Эй, казак! не рвися к бою; Делибаш на всем скаку Срежет саблею кривою С плеч удалую башку.
Мчатся, сшиблись в общем крике… Посмотрите! каковы?.. Делибаш уже на пике, А казак без головы.
Заслушалась не только мама, но и кучер.
— А кто же это такой, твой Делибан? — спросил он.
— Не Делибан, а Делибаш, — поправил его Самуил. — А вы разве не знаете? Это командир турецких конников, самых отважных и отчаянных. Когда русские воевали с турками, в бою под Сыган-Лy участвовал сам Пушкин! И мы победили турок!
— А где этот твой Сыган-Лу находится?
— И этого не знаете? — Сёма улыбнулся и посмотрел на маму. В этот момент экипаж уже подъезжал к дому.
Извозчика отпустили, не доехав до дома, чтобы пешком торжественно войти во двор.
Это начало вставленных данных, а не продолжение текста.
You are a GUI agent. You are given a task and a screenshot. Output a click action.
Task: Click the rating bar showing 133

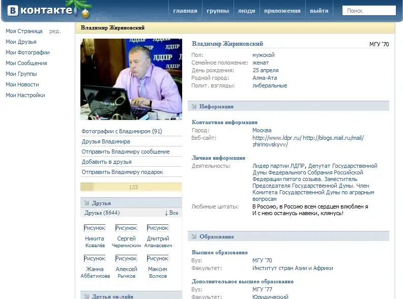coord(131,187)
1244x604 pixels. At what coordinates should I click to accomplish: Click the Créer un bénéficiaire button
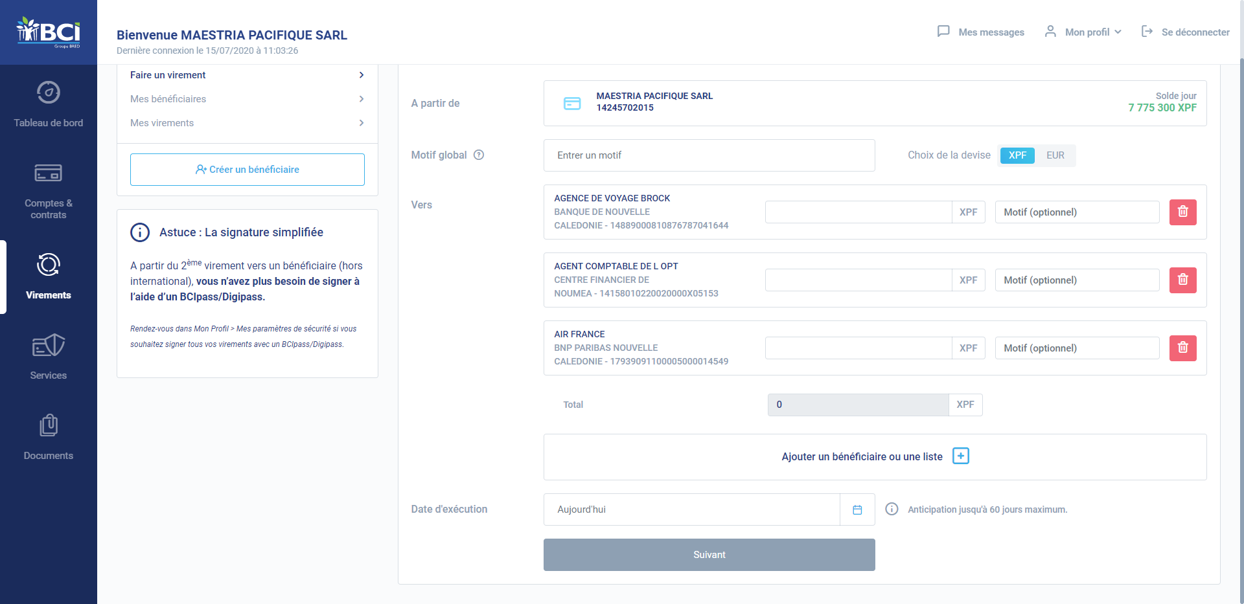click(248, 170)
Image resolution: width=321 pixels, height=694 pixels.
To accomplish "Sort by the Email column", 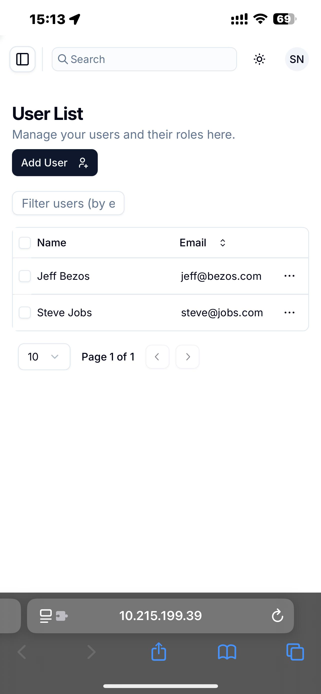I will [203, 243].
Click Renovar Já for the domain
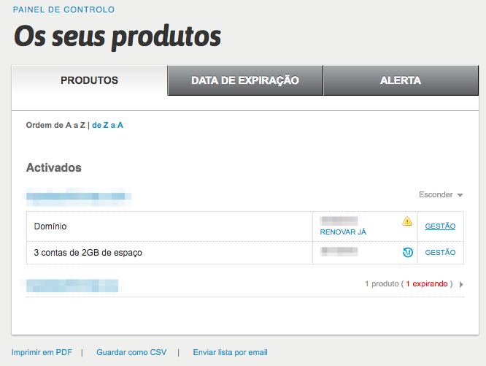The height and width of the screenshot is (366, 486). (343, 232)
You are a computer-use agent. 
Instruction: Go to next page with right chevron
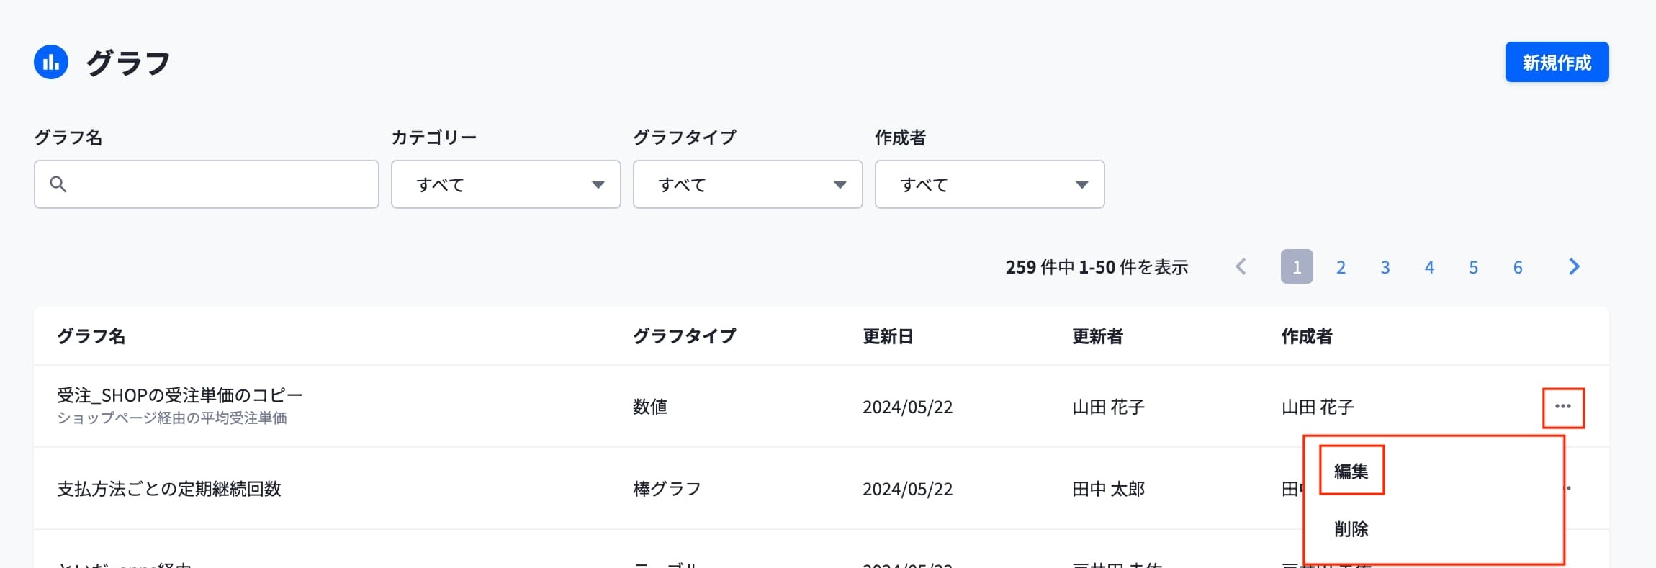[x=1575, y=267]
«Отец и старший брат увидели нас из окна и бросились нам навстречу, — вспоминал Самуил Яковлевич. — По моей гимназической фуражке они сразу поняли, что дело в шляпе — я выдержал!»
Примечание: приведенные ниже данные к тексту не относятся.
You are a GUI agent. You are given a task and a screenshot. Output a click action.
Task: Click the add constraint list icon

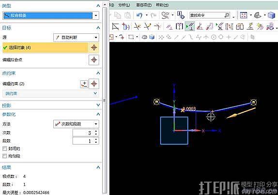click(84, 84)
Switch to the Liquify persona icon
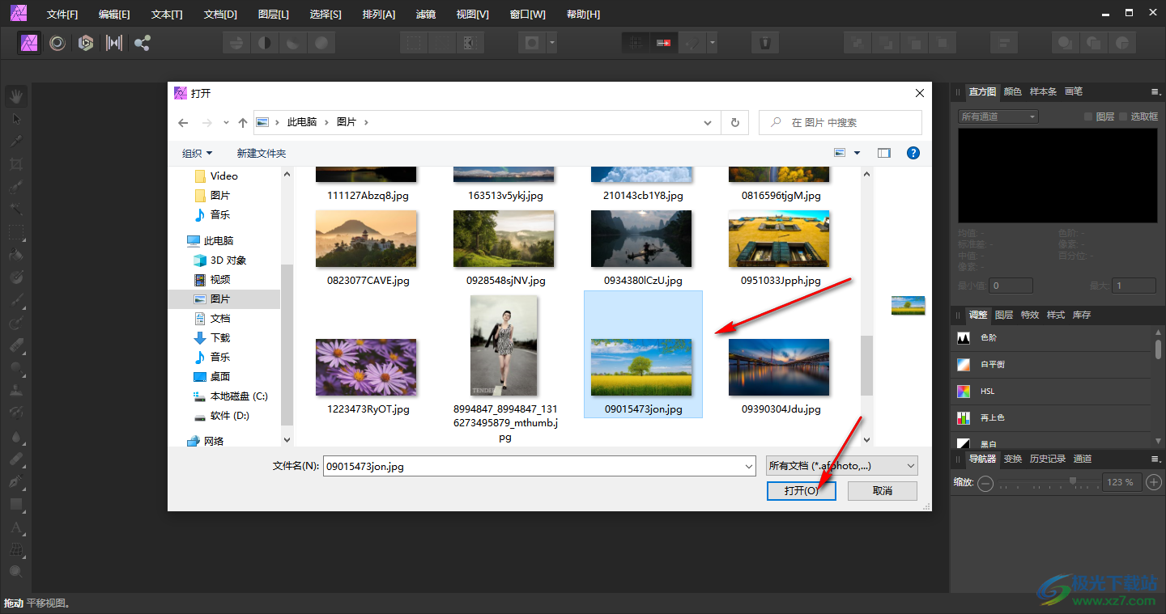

Однако радость оказалась преждевременной. В 1897 году население Острогожска немногим превышало 20 тысяч человек. Евреев числилось 128, что не составляло и одного процента. По правилам, учрежденным царским правительством, для евреев, поступающих в гимназии, да и в высшие учебные заведения, была установлена трехпроцентная норма. Наверное, пропорция в буквальном смысле не соблюдалась. Быть может, евреев, желавших учиться в Острогожской гимназии, было больше, чем три процента от числа поступающих. В своей автобиографии, написанной в 1963 году, Маршак сообщает: «В Острогожске я поступил в гимназию. Выдержал экзамен на круглые пятерки, но принят не был из-за существовавшей тогда для учеников-евреев процентной нормы».
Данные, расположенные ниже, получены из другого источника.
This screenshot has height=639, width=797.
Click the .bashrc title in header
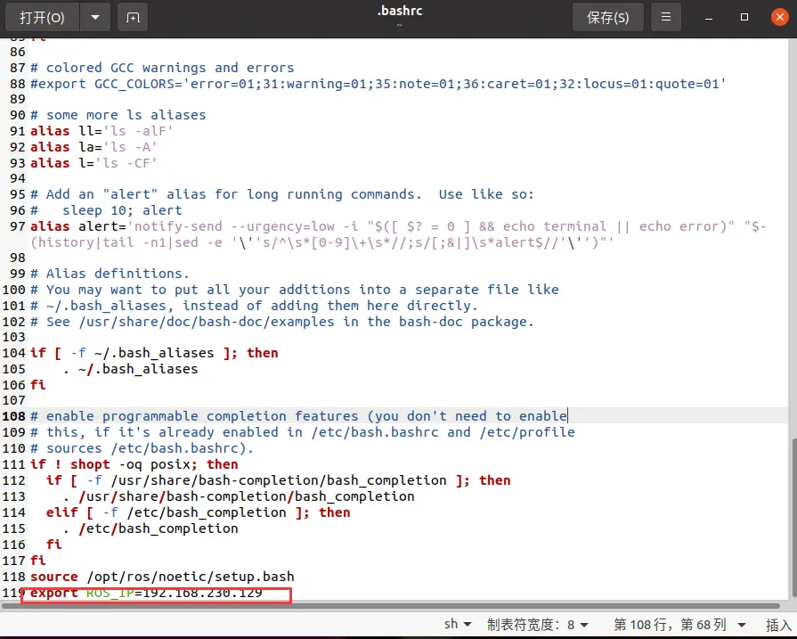click(400, 11)
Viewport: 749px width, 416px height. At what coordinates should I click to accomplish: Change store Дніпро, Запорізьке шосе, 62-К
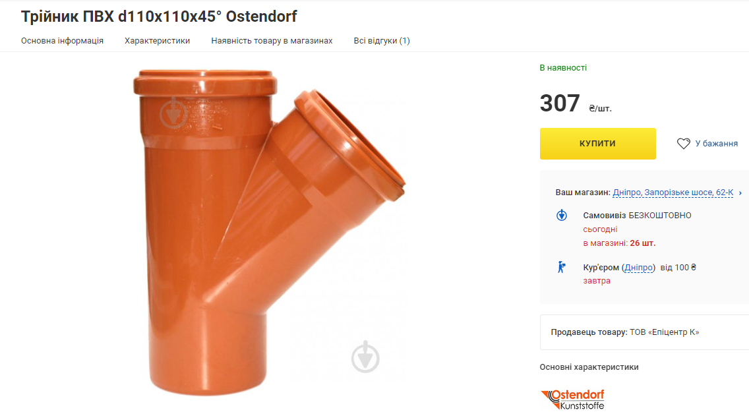pos(673,193)
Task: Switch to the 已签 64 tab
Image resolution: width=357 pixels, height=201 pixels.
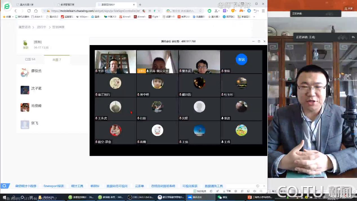Action: [x=30, y=59]
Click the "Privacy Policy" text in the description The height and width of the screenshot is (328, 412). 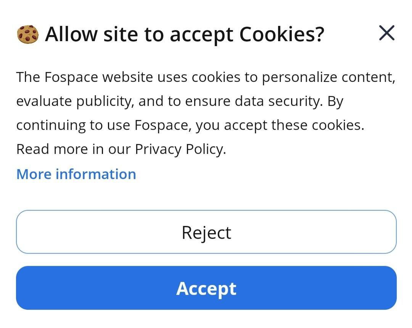[179, 149]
Сдав успешно экзамены, Самуил, естественно, захотел показаться в новой фуражке ребятам с соседних улиц. Но мама его остановила: «Мы еще не знаем, принят ли ты в гимназию». И добавила, что круглые пятерки, увы, еще не гарантия. К сожалению, она оказалась права: Степа Чердынцев, Сережа Тищенко, Санька Малофеев и Костя Зуюс поступили, а Самуил Маршак — нет. «Своими руками сняла мама герб с моей фуражки и спрятала у себя в шкатулке», — вспоминал он.
Детские горести забываются быстро. Восьмилетний Сёма окунулся в прежнюю майданскую жизнь: пускал воздушных змеев, дрался с соседскими мальчишками, — все это, казалось, вышибло из памяти неудавшееся поступление в гимназию. Но это только казалось. Однажды, гуляя по улицам, он остановился перед огромной стеклянной витриной фотомастерской. На витрине было размещено множество разных снимков. И вдруг на самой большой фотографии Сёма увидел лица, показавшиеся ему знакомыми. Он пригляделся и вспомнил — это педагоги и ученики Острогожской гимназии, поступить в которую ему не удалось. «Я не верил своим глазам. На этот раз я мог спокойно в упор рассматривать этих необыкновенных людей, от которых зависела судьба стольких ребят». Сёме очень захотелось приобрести эту фотографию. Он зашел к фотографу и спросил цену. Оказалось, что фотография стоит один рубль. Несостоявшийся гимназист несказанно обрадовался: «Двадцать или тридцать учителей гимназии в полной парадной форме за один рубль!» Но где взять целый рубль? Другое дело выпросить у папы на гуляние в саду или у мамы на булочку гривенник. Но не рубль.